In this paper, we present a brief analysis of two seasons of real-time hourly pollen measurements performed at MeteoSwiss (spring to early summer 2015 and 2016). In contrast to previous studies on automatic pollen monitoring, the focus is not on the measurement technology but on the real-time data itself. The time series obtained provide the possibility to carry out statistical analyses to estimate airborne pollen concentrations for three individual pollen species as well as total pollen at hourly resolution for both seasons. When compared to reference manual measurements, the automatic system performs well, showing considerably better results particularly for days with average pollen concentrations less than 100 grains per cubic metre; this is a result of the higher sampling rate of the automatic device. Daily mean values are neither representative of the daily maximum values attained nor do they correlate well with meteorological parameters at this time scale. We also show that the hourly data need to be delivered rapidly, at least to improve measurement-based pollen forecasts, since the sub-daily variability is high and there is little memory in the system. Finally, we also present a brief analysis of the possible avenues that could be explored relating hourly pollen concentrations with meteorological parameters. Results show that the airborne total pollen concentrations were most sensitive to fluctuations in temperature and relative humidity, particularly in May with the start of the grass pollen season.

Continuous hourly observations made over entire seasons provide the possibility to investigate in depth the relationship between patient exposure, symptoms occurrence and actual airborne pollen concentrations. Such research could in turn be used to better define critical exposure levels and allow patients to take appropriate actions in terms of activity planning and the use of medication. The high sampling rates of automatic systems mean that statistically robust conclusions can be drawn, thus opening up new research directions in the fields of aerobiology and allergology.
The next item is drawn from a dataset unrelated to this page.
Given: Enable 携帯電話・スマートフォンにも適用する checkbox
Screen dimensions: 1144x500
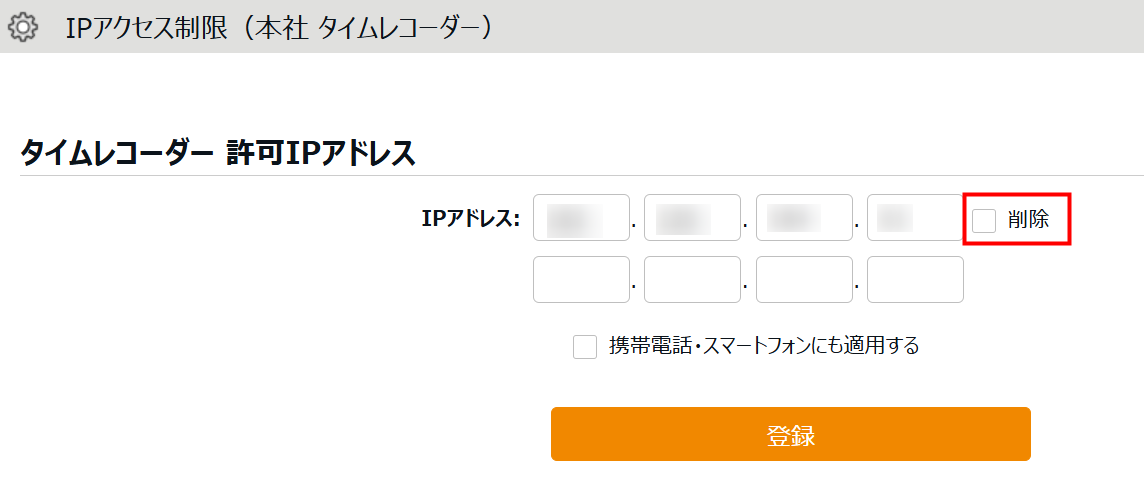Looking at the screenshot, I should tap(585, 347).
While the automatic pollen monitoring system presented here provides promising results, the algorithms used to estimate the concentrations of individual pollen taxa need to be extended to include other important allergenic species to fulfil the needs of allergic patients and their doctors (Šauliene et al. 2019). Assuming this requirement can be satisfied, maximizing the impact of these measurements requires considering the whole product chain going from the measurements, via forecasts and models, to communicating information to doctors and patients.